*Job*
Print the rows below verbatim, starting at the line containing "Screen dimensions: 546x259" and ending at the line containing "I will coord(572,123).".

____ Data extract

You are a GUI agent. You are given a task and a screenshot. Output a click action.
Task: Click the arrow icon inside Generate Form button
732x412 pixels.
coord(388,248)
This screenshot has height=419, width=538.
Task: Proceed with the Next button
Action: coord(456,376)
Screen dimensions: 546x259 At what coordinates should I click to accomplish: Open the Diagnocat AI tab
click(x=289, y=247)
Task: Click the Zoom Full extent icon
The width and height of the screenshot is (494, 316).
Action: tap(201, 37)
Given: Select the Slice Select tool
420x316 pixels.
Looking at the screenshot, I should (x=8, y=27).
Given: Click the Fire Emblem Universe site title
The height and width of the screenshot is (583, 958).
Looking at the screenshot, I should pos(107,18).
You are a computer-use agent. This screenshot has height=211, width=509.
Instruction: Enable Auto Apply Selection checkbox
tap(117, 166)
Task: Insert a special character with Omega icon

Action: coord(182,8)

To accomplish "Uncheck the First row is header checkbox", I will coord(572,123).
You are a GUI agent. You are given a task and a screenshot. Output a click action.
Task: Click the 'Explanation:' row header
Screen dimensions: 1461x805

________

*Response to this task*
Screen dimensions: 546x259 At what coordinates should I click to accomplish: Open the Diagnocat AI tab
click(x=289, y=247)
Task: Click the Zoom Full extent icon
The width and height of the screenshot is (494, 316).
Action: tap(201, 37)
Given: Select the Slice Select tool
420x316 pixels.
Looking at the screenshot, I should (x=8, y=27).
Given: Click the Fire Emblem Universe site title
The height and width of the screenshot is (583, 958).
Looking at the screenshot, I should pos(107,18).
You are a computer-use agent. This screenshot has height=211, width=509.
Instruction: Enable Auto Apply Selection checkbox
tap(117, 166)
Task: Insert a special character with Omega icon

Action: coord(182,8)

To accomplish "Uncheck the First row is header checkbox", I will coord(572,123).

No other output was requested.